In a special category of their own are the multiple-times-renewed library books, which fast-track unread shame because I know I'm keeping them from the rest of the community, and because they have an official due date; and which bring them the additional rebuke that I 'ought to know better' since I've worked in public libraries myself for nearly twenty years.
In 'We Have Always Lived in the Castle', there are unreturned library books on the shelves of the eponymous ground house. They stand initially for its inhabitants' few connections with the outside world, and later, for their further isolation.
On its publication in 1962, Time Magazine named it one of the top 10 novels of the year, and it remains one of the public's favourite novels from that year according to GoodReads. My own copy (sketched above) is a 1982 edition brought over from the States by my wife (so it's one of the titles on my list I was carrying less shame around for having left unread until now...) I read it for the waterintobeer book group, and enjoyed the experience of combining book discussion with a glass of beer so much that their reads are definitely going to interrupt my progress through the list.

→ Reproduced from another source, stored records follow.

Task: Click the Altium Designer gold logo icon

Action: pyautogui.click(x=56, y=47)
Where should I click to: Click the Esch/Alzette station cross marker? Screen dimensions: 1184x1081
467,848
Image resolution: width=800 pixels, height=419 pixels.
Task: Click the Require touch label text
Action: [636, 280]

In the short novel we encounter the mind and world of Mary Katherine Blackwood, 'Merricat' for short, whose obsession with sympathetic magic put me in mind of some of Frank's behaviour in Iain Banks' 1984 novel 'The Wasp Factory'.
I really enjoyed spending time with Merricat, her strange take on the world and her sickly seductive superstitions; as well as being horrified by the cruelty inflicted on her and her devoted sister Constance by the resentful villagers. It's a novel that's disturbing on several levels, not least the sympathy that its central, disturbed character might evoke.